E, non ultimo, Alex Hirsch, creatore della serie animata Gravity Falls, ha tenuto a condividere le proprie opinioni: «Si tratta di un film strano, esilarante, gioioso, una stupefacente perla. La chimica di Ryan Gosling con un pupazzo... Una roccia... Aliena vi farà piangere. Andate a vederlo sullo schermo più grande possibile».

Sulla scelta delle tecniche visive utilizzate nell’adattamento si è espresso di recente Christopher Miller, il quale, dopo aver precisato che non è stato fatto alcun uso di schermi verdi o blu, ha evidenziato l’ampia presenza di effetti speciali alternativi. Con un post su X, ha affermato: «Nessuno schermo verde non vuol dire che non ci sono effetti speciali. Ci sono state, infatti, migliaia di inquadrature in cui siamo intervenuti con gli effetti visivi. Lo schermo verde è stato usato occasionalmente per capire le location e le luci in anticipo invece che per costruire i set, cosa che può essere evidente se non viene fatta con attenzione, ed è qualcosa che volevamo evitare».

Chiarendo ancor più nel dettaglio il lavoro compiuto, ha continuato: «Quando Ryan è all'esterno sullo scafo della nave, lo abbiamo ripreso davanti a uno sfondo nero per lo spazio e uno sfondo a tonalità cangianti quando era contro l'aurora di un pianeta, il che ha permesso una luce interattiva più realistica su di lui rispetto a un green screen.
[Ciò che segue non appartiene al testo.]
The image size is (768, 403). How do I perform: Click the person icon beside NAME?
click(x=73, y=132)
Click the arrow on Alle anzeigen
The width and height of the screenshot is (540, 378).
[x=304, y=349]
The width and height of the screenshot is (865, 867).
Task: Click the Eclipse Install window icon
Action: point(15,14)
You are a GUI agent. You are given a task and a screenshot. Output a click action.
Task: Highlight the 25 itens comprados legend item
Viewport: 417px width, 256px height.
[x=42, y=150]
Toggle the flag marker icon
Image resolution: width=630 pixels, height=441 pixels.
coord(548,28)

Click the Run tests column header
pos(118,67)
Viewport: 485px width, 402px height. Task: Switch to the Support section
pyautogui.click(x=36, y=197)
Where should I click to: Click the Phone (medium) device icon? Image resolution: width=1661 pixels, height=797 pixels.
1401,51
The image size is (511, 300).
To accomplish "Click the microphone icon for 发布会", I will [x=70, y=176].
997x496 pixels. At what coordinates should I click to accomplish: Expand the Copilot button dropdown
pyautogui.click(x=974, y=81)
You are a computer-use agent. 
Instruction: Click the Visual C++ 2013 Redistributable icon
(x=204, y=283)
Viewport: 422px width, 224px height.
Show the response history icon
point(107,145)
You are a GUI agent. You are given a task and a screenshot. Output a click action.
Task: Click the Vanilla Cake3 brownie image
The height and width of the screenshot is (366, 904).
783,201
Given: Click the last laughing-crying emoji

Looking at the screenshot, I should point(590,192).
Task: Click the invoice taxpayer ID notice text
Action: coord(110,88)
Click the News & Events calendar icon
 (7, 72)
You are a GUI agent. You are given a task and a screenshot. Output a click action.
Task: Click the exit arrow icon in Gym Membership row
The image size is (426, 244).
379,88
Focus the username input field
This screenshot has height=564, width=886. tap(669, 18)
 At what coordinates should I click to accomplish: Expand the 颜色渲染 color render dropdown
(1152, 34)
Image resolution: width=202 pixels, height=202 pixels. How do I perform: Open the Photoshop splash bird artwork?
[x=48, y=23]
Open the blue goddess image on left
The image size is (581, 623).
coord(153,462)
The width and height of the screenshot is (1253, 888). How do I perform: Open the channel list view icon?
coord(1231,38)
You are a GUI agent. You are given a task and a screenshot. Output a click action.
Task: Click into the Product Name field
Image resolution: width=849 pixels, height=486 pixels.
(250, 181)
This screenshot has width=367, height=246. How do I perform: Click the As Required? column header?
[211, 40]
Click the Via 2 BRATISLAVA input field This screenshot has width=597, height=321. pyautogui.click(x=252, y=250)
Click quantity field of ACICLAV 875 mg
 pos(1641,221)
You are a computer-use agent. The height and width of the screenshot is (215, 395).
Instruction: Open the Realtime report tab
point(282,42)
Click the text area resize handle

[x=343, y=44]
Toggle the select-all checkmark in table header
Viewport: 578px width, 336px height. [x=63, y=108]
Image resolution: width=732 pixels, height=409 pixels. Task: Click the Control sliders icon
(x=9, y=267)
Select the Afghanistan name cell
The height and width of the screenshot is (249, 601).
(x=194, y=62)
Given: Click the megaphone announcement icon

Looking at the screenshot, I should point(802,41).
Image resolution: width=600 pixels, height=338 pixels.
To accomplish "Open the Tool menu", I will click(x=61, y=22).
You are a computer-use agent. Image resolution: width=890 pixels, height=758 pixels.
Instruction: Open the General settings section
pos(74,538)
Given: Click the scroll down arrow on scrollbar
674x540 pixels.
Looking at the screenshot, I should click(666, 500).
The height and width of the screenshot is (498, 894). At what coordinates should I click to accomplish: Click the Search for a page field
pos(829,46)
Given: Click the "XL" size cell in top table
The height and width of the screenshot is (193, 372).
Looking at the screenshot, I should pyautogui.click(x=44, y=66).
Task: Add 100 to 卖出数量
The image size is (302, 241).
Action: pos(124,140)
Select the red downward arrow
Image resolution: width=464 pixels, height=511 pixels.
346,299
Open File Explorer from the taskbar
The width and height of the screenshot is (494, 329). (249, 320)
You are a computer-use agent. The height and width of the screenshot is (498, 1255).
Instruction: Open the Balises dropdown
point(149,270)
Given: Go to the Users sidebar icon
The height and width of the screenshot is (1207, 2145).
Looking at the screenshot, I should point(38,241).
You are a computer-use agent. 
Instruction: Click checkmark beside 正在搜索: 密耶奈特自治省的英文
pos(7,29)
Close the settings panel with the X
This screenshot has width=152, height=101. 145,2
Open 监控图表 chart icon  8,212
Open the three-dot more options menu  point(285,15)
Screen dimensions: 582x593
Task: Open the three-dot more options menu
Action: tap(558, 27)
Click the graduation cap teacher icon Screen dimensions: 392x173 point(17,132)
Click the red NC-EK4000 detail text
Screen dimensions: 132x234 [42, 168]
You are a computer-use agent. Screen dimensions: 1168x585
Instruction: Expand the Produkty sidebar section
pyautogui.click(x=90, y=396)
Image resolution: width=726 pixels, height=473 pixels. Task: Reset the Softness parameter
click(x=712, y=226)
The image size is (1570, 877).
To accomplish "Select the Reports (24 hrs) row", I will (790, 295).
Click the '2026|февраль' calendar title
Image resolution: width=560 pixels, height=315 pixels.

Gli esterni nello spazio e le riprese dell'astronave sono stati interamente digitali e splendidamente realizzati da ILM. Rocky è stato un mix perfetto di burattini e animazione di Framestore».

A far sorridere sono state anche le ultime curiosità sul co-protagonista Rocky che, stando a precedenti dichiarazioni, avrebbe perfino fatto ingelosire Eva Mendez, moglie di Gosling e attrice di successo comparsa in pellicole come “Hitch”. Intervistato da Entertainment Tonight, Gosling ha replicato a riguardo: «Beh, amo quel ragazzo. Sapete, in realtà le va bene perché anche lei gli vuole bene, come tutti gli altri. Semplicemente è il miglior amico alieno che si possa mai avere!».